Vaclav Smil

Birthday December 9, 1943

Birth Sign Sagittarius

Birthplace Plzeň, Protectorate of Bohemia and Moravia

Age 80 years old

Nationality Canada

#52907 Most Popular

1943

Vaclav Smil (born December 9, 1943) is a Czech-Canadian scientist and policy analyst.

He is Distinguished Professor Emeritus in the Faculty of Environment at the University of Manitoba in Winnipeg, Manitoba, Canada.

His interdisciplinary research interests encompass energy, environmental, food, population, economic, historical and public policy studies.

He has also applied these approaches to energy, food and environmental affairs of China.

Smil was born during World War II in Plzeň, at that time in the German Protectorate of Bohemia and Moravia (present-day Czech Republic).

His father was a police officer and his mother a bookkeeper.

Growing up in a remote mountain town in the Plzeň Region, Smil cut wood daily to keep the home heated.

This provided an early lesson in energy efficiency and density.

1965

Smil completed his undergraduate studies and began his graduate work (culminating in the RNDr., an intermediate graduate degree similar to the Anglo-American Master of Philosophy credential, in 1965) at the Faculty of Natural Sciences of Charles University in Prague, where he took 35 classes a week, 10 months a year, for five years.

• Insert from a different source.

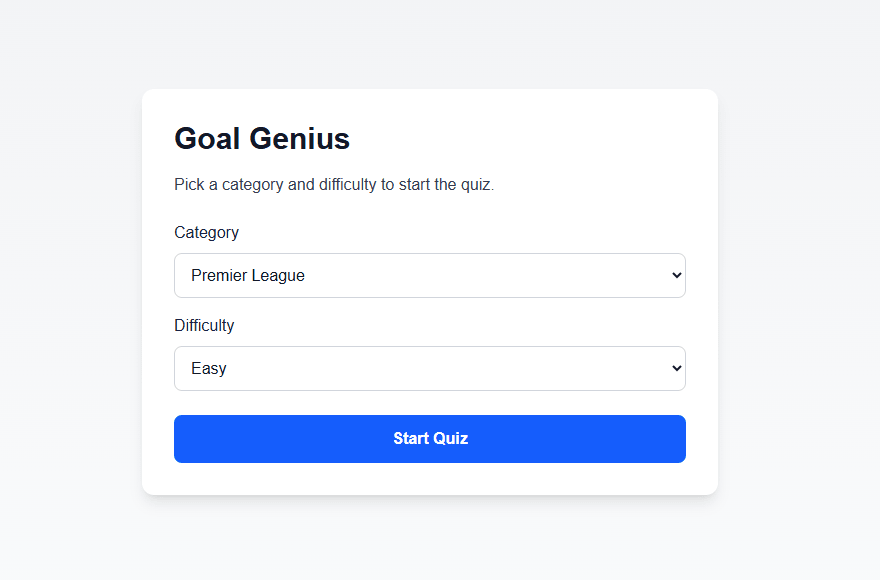Open the Category dropdown
The width and height of the screenshot is (880, 580).
point(430,275)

"They taught me nature, from geology to clouds," Smil said.

After graduation he refused to join the Communist party, undermining his job prospects, though he found employment at a regional planning office.

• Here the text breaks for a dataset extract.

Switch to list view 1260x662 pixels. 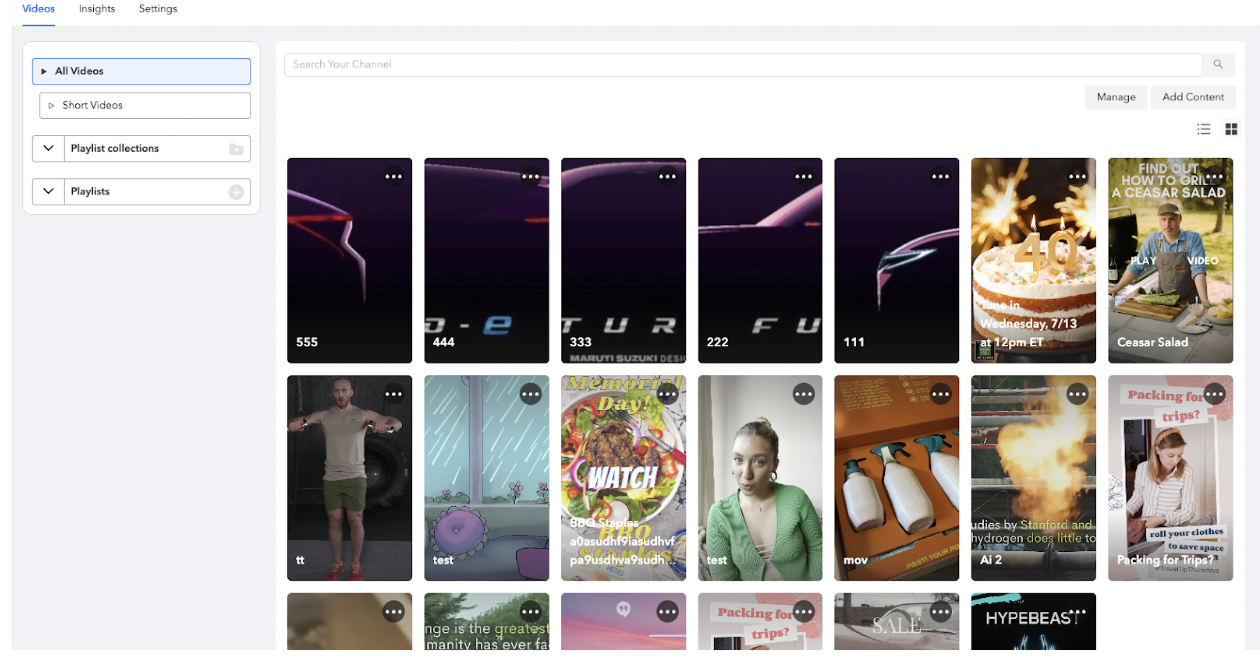point(1204,129)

He married Eva, who was studying to be a physician.

1969

In 1969, following the Soviet invasion of Czechoslovakia and Eva's graduation, the Smils emigrated to the United States, leaving the country months before a Soviet travel ban shut the borders.

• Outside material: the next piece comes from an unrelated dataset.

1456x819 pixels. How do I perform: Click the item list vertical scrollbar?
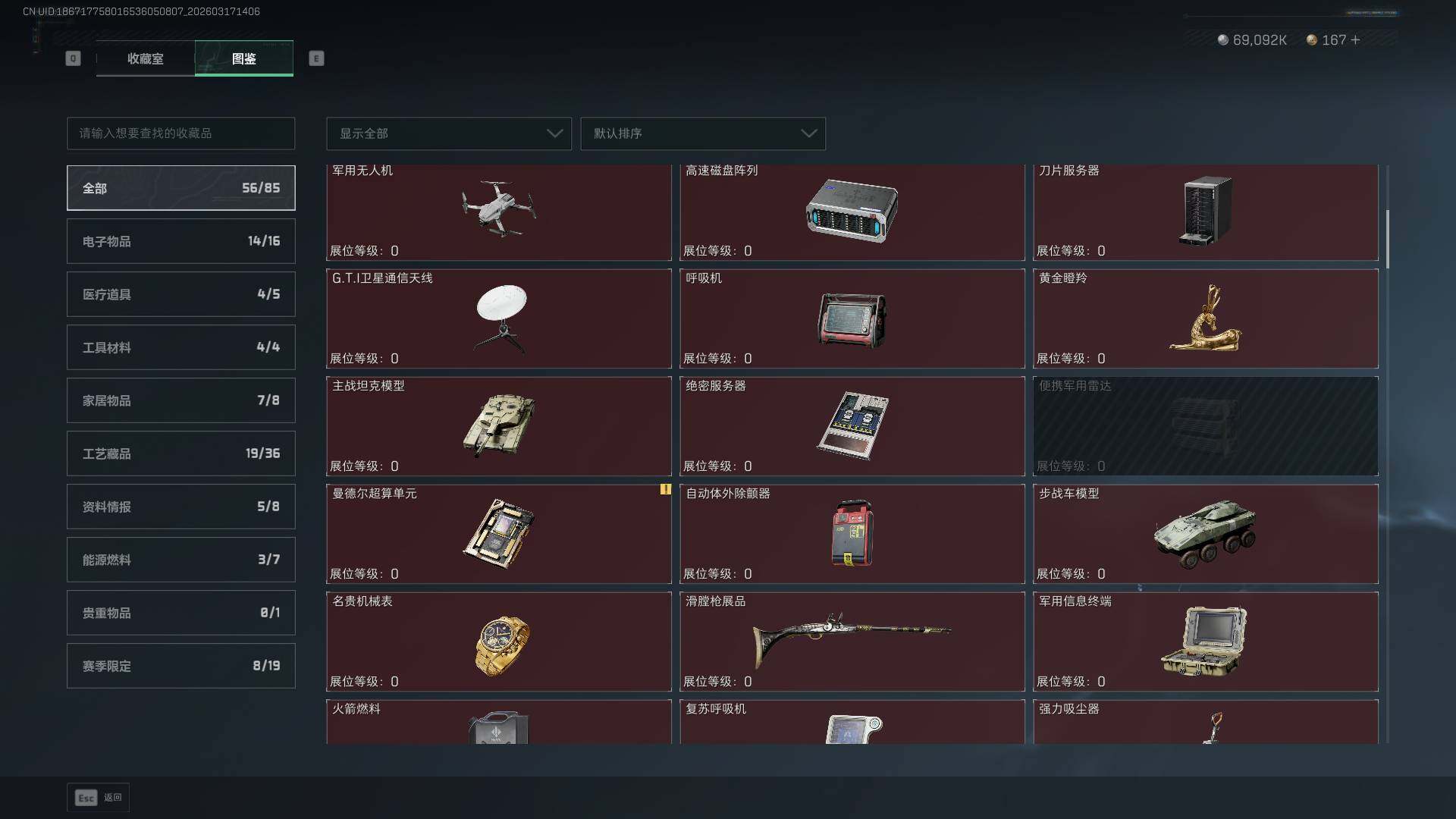pyautogui.click(x=1388, y=239)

"That was not a minor sacrifice, you know?"

Smil says.

He reads 60 to 110 non-technical books a year and keeps a list of all books he has read since 1969.

He "does not intend to have a cell phone ever."

Smil is known for being "intensely private", shunning the press while letting his books speak for themselves.

1971

Smil then received his Ph.D. in geography from the College of Earth and Mineral Sciences of Pennsylvania State University in 1971.

1972

In 1972, Smil took his first job offer at the University of Manitoba where he remained for decades, until his retirement.

He taught introductory environmental science courses among other subjects dealing with energy, atmospheric change, China, population and economic development.

Smil is skeptical that there will be a rapid transition to clean energy, believing it will take much longer than many predict.

Smil said "I have never been wrong on these major energy and environmental issues because I have nothing to sell," unlike many energy companies and politicians.

1980

At the University of Manitoba, he only ever showed up at one faculty meeting (since the 1980s).

The school accepted his reclusiveness so long as he kept teaching and publishing highly rated books.

2000

Although renewable energy technologies have improved over time, the global share of energy produced from fossil fuels since 2000 has increased.

Smil emphasizes that replacing the use of fossil carbon in the production of primary iron, cement, ammonia, and plastics is a significant and ongoing challenge in the industrial sector.

Together, these industries account for 15% of the world's total fossil fuel consumption.

Smil stresses the need for energy prices to reflect their true costs, including greenhouse gas emissions, and promotes a decrease in the demand for fossil fuels through energy-saving measures.

Smil believes economic growth has to end, that all growth is logistic rather than exponential, and that humans could consume much lower levels of materials and energy.

Included among Smil's admirers is Microsoft co-founder Bill Gates, who has read all of Smil's 36 books.

He is a Fellow of the Royal Society of Canada (Science Academy) and the recipient of the American Association for the Advancement of Science Award for Public Understanding of Science and Technology in 2000.

2010

In 2010, he was named by Foreign Policy magazine to its list of FP Top 100 Global Thinkers.

2013

In 2013, he was appointed by the Governor General to the Order of Canada.

In the fall of 2013, he was the EADS Distinguished Visitor at the American Academy in Berlin.

2017

"I wait for new Smil books the way some people wait for the next Star Wars movie," Gates wrote in 2017.

"He's a slayer of bullshit," says David Keith, an energy and climate scientist at Harvard University.

His wife Eva is a physician and his son David is an organic synthetic chemist.

He lives in a house with unusually thick insulation, grows some of his own food, and eats meat roughly once a week.

2018

Smil noted in 2018 that coal, oil, and natural gas continue to make up 90% of the primary energy sources used in the world.